Мы побежали за кулисы, чтобы снова начать спектакль.

Зал быстро заполнился, и все стали терпеливо ждать прихода товарищей. Они вошли один за другим, смущенные и улыбающиеся.

– Ура-а-а-а! – стоя кричала наша публика. И мы кричали тоже.

Что это был за спектакль! Что за радость была играть его!

В первом ряду сидела команда вернувшейся подлодки. Изжелта-бледные матросы хохотали, и с ними хохотал, качаясь, весь зал.

А Райкин вспоминал все новые и новые свои сценки, монологи, песенки, стараясь развеселить людей, которые победили смерть".

В моей почте и по сегодняшний день встречаются письма от людей, помнящих выступления нашего театра в годы войны. К этим письмам я отношусь с особым трепетом и волнением. Нередко перечитываю их снова и снова.

Я горжусь тем, что нас помнят ветераны батареи № 394, которой командовал капитан А.Э. Зубков. Эта батарея сражалась на подступах к Новороссийску. Ветераны приглашают меня на свои встречи, а приезжая в Москву, посещают наш театр, считают его своим. Правда, в последние годы все реже и реже приходят от них весточки – время неумолимо. Но оно не властно над человеческой памятью.

"Спасибо Вам за добрую память о 394-й батарее Новороссийской военно-морской базы, за Ваше вдохновенное искусство, приносившее нам столько радости и сил, за то, что Вы были вместе с нами в самые тяжкие дни.

Позвольте мне – бывшему командиру этой батареи – в день Великой Победы поклониться Вам и поздравить с праздником, как достойного и почетного бойца славной Новороссийской батареи, и пожелать вам доброго здоровья, счастья и процветания!

С искренним и глубоким уважением Зубков А. Э.

9.05.78."

Стоит ли говорить, как дороги мне эти строки. Ведь для артиста моего поколения самое почетное звание – звание бойца.

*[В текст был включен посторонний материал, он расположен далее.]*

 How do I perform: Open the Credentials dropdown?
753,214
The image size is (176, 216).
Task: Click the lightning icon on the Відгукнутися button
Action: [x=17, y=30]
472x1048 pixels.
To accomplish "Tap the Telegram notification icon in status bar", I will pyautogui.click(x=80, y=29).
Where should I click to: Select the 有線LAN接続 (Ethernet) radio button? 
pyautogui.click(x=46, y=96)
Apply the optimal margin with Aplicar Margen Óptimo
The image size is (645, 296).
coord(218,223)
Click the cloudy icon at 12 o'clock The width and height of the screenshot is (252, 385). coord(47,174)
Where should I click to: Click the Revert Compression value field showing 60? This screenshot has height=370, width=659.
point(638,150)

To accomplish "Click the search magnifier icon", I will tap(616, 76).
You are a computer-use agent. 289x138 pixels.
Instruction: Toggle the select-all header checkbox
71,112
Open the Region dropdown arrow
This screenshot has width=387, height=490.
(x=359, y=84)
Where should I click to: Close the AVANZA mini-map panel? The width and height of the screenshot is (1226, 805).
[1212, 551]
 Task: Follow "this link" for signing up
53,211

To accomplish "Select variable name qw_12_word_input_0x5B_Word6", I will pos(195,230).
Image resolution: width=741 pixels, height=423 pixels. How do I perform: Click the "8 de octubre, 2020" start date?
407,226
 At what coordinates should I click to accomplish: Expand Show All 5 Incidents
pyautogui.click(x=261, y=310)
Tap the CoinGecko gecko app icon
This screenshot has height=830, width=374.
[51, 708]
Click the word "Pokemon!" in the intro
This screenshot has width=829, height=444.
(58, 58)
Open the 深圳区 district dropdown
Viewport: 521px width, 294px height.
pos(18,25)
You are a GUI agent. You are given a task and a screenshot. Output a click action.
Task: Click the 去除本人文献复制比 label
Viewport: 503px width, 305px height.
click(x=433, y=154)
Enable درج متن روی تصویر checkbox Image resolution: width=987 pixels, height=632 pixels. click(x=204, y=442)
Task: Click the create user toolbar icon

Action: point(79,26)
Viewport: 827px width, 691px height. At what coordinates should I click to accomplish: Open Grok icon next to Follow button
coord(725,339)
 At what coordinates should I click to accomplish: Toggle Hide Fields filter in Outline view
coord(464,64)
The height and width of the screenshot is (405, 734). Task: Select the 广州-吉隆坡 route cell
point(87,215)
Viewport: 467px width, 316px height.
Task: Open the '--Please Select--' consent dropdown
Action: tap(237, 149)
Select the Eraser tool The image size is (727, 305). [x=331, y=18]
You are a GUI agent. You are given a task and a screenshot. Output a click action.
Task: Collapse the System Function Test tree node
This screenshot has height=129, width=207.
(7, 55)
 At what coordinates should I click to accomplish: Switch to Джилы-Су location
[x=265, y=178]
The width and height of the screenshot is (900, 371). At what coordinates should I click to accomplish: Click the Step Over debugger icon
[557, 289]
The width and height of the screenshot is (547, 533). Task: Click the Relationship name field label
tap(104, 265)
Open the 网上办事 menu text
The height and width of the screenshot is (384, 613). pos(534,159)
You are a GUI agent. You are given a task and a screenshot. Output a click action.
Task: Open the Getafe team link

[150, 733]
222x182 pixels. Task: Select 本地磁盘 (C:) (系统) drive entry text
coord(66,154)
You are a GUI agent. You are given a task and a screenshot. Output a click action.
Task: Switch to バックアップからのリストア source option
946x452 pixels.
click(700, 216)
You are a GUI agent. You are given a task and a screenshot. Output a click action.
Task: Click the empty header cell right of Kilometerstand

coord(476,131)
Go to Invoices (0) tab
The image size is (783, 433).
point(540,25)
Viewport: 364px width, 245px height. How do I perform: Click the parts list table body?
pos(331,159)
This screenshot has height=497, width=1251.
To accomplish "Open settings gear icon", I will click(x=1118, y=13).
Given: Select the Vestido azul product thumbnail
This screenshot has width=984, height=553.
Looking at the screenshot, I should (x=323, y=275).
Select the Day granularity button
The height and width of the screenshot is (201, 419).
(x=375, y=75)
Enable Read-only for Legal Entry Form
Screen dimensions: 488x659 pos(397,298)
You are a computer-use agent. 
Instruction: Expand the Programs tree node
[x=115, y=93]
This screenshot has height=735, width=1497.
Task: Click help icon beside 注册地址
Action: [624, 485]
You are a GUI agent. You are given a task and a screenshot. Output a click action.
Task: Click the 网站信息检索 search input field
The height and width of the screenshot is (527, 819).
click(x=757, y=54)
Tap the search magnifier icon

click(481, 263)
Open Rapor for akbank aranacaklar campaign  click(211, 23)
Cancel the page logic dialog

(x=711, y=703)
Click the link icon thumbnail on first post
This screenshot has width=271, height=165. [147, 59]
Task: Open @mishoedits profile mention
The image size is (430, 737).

В конце 1944 года наш театр вернулся в Ленинград. Мы жили в гостинице "Астория". Это была единственная действующая гостиница. Ежедневно мы там встречали старых друзей и знакомых, со многими из которых не виделись всю войну. Многие за эти годы неузнаваемо изменились.

Так, однажды открылась дверь и к нам буквально ворвался худущий человек в бурке. В первое мгновение я даже не узнал его и хотел было сказать, что он ошибся дверью. Между тем это был Владимир Поляков, главный довоенный автор нашего театра, разумеется, мы не могли наговориться. Сколько всего было пережито!

Но говорили не только о прошлом. Главным образом строили совместные планы на будущее. Мирное будущее было не за горами. Это чувствовали все вокруг, и этим определялось общее настроение.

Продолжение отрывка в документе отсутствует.